Carrying charges: Costs incidental to property ownership that must be absorbed by the landlord during the initial lease-up of a building and thereafter during periods of vacancy
Cash flow: The revenue remaining after all cash expenses are paid
Cash-on-cash yield: The relationship, expressed as a percentage, between the net cash flow of a property and the average amount of invested capital during an operating year
Certificate of occupancy: A document presented by a local government agency or building department certifying that a building and/or the leased area has been satisfactorily inspected and is in a condition suitable for occupancy
Chapter 7: That portion of the federal bankruptcy code that deals with business liquidations
Chapter 11: That portion of the federal bankruptcy code that deals with business reorganizations
Circulation factor: Interior space required for internal office circulation not accounted for in the net square footage
Class "A": A real estate rating generally assigned to properties that will generate the highest rents per square foot due to their high quality and/or superior location
Class "B": Good assets that most tenants would find desirable but lack attributes that would permit owners to charge top dollar
Class "C": Buildings that offer few amenities but are otherwise in physically acceptable condition and provide cost-effective space to tenants who are not particularly image-conscious
Clear-span facility: A building, most often a warehouse or parking garage, with vertical columns on the outside edges of the structure and a clear span between columns
Closed-end fund: A commingled fund that has a targeted range of investor capital and a finite life
Closing: A period of time, usually less than seven days, after a registration statement is effective and the offering commences, giving the underwriters time to receive payment for the securities
CMBS (commercial mortgage-backed securities): Securities backed by loans on commercial real estate
CMO (collateralized mortgage obligation): Debt obligations that are collateralized by and have payments linked to a pool of mortgages
Co-investment: Co-investment occurs when two or more pension funds or groups of funds share ownership of a real estate investment. In co-investment vehicles, relative ownership is always based on the amount of capital contributed. It also refers to an arrangement in which an investment manager or adviser co-invests its own capital alongside the investor.

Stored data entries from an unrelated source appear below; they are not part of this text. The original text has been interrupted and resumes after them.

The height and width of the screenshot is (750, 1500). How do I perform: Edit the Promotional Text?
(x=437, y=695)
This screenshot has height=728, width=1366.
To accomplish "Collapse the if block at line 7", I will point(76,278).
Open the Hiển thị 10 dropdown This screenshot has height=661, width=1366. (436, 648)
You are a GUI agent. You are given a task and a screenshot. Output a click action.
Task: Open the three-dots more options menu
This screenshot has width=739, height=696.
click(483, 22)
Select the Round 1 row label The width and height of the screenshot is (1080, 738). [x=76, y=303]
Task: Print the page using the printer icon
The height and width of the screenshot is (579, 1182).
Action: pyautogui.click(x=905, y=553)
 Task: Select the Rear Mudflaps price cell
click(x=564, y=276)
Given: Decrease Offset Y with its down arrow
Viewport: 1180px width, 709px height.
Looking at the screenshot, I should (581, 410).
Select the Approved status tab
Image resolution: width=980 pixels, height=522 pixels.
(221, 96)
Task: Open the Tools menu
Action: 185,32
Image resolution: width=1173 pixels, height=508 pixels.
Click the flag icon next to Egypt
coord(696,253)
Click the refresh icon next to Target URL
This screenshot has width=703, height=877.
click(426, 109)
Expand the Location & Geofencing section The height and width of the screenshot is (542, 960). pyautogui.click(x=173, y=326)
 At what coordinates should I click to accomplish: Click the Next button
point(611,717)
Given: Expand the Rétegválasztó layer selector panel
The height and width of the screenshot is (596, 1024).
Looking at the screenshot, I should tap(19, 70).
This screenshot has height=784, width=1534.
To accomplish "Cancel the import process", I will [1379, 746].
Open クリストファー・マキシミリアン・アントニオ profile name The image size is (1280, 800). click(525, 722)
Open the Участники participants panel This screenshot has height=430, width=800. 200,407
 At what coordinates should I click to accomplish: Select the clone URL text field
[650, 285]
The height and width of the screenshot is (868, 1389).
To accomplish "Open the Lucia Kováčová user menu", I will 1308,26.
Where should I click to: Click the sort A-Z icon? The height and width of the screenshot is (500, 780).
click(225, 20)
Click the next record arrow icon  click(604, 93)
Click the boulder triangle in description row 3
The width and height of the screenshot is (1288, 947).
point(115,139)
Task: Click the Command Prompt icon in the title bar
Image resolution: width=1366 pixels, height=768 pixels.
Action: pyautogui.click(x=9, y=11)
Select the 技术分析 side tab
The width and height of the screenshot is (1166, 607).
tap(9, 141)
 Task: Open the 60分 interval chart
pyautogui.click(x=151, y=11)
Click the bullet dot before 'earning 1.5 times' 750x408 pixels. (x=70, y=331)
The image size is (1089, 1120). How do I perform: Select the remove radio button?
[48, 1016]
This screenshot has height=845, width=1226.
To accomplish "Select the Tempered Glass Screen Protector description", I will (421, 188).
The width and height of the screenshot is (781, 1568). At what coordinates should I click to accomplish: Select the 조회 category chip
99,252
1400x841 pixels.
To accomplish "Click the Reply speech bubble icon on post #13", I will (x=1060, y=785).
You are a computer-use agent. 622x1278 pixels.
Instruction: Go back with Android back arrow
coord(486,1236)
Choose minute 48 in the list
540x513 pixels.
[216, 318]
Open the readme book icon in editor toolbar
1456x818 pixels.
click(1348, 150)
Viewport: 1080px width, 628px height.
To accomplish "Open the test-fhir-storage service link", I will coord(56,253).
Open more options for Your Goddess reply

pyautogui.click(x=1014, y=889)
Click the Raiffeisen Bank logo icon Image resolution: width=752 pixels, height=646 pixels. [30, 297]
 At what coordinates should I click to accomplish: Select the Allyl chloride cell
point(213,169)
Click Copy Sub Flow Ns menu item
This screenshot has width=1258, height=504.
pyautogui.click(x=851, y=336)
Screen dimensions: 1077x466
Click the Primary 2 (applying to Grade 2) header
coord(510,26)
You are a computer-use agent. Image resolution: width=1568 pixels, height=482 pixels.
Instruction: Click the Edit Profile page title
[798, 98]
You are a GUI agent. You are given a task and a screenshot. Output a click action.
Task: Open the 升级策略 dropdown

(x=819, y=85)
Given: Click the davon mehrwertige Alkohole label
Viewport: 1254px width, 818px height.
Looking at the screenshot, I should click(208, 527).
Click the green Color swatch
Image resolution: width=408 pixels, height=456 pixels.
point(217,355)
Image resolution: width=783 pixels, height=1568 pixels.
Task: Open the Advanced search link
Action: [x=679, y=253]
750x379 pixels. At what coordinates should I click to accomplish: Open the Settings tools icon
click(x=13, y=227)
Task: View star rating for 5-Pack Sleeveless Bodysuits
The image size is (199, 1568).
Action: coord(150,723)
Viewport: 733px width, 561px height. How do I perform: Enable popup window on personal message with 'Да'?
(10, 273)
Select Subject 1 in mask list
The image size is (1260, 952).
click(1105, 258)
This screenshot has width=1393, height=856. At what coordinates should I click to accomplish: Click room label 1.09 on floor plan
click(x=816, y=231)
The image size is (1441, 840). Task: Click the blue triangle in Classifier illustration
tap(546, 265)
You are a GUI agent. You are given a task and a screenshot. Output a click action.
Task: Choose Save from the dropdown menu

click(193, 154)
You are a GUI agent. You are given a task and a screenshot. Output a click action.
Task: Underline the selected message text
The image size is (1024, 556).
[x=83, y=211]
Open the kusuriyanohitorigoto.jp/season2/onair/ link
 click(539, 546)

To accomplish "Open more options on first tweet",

Co-investment program: An investment partnership or insurance company separate account that enables two or more pension funds to co-invest their capital in a single property or portfolio of properties. The primary appeal for investors is to achieve greater diversification or invest in larger properties typically outside the reach of small- to mid-sized tax-exempt funds, with a greater measure of control than is afforded in typical commingled fund offerings.
Collateral: Asset(s) pledged to a lender to secure repayment of a loan in case of default
Commingled fund: A pooled fund vehicle that enables qualified employee benefit plans to commingle their capital for the purpose of achieving professional management, greater diversification or investment positions in larger properties
Common area: For lease purposes, the areas of a building and its site that are available for the non-exclusive use of all its tenants, e.g., lobbies, corridors, etc.
Common area maintenance: Rent charged to the tenant in addition to the base rent to maintain the common areas. Examples include snow removal, outdoor lighting, parking lot sweeping, insurance, property taxes, etc.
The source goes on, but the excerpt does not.